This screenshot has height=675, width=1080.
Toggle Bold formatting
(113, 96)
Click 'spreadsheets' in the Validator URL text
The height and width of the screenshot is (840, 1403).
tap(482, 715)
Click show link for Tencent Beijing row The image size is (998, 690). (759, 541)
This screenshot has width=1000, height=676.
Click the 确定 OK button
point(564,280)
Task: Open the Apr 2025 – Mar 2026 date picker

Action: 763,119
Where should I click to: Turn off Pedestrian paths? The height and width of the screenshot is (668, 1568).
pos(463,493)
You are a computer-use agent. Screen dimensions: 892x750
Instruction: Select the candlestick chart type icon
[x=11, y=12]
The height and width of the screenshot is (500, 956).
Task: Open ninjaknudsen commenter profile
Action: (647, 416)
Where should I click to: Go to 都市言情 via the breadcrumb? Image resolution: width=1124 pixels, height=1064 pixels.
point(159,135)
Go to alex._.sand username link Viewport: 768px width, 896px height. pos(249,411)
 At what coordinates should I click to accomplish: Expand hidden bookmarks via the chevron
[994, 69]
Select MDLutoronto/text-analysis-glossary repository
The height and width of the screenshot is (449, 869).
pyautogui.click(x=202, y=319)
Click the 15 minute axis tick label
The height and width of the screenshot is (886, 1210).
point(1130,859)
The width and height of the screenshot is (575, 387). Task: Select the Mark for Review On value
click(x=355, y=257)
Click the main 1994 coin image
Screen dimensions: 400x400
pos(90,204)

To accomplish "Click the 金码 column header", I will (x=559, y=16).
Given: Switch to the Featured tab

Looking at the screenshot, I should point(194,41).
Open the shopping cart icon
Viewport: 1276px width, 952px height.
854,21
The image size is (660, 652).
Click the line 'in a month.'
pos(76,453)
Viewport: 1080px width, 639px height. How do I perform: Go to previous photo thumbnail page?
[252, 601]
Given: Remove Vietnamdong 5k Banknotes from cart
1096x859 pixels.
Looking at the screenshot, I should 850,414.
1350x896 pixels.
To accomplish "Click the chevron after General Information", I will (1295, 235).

______________________________

THE EXERCISE:
Swap "Bold" for "Italic" in the material, starting with its first line and going on through the line with "point(564,280)". Give back only those lines, with everything else left unchanged.

TASK RESULT:
This screenshot has height=675, width=1080.
Toggle Italic formatting
(113, 96)
Click 'spreadsheets' in the Validator URL text
The height and width of the screenshot is (840, 1403).
tap(482, 715)
Click show link for Tencent Beijing row The image size is (998, 690). (759, 541)
This screenshot has width=1000, height=676.
Click the 确定 OK button
point(564,280)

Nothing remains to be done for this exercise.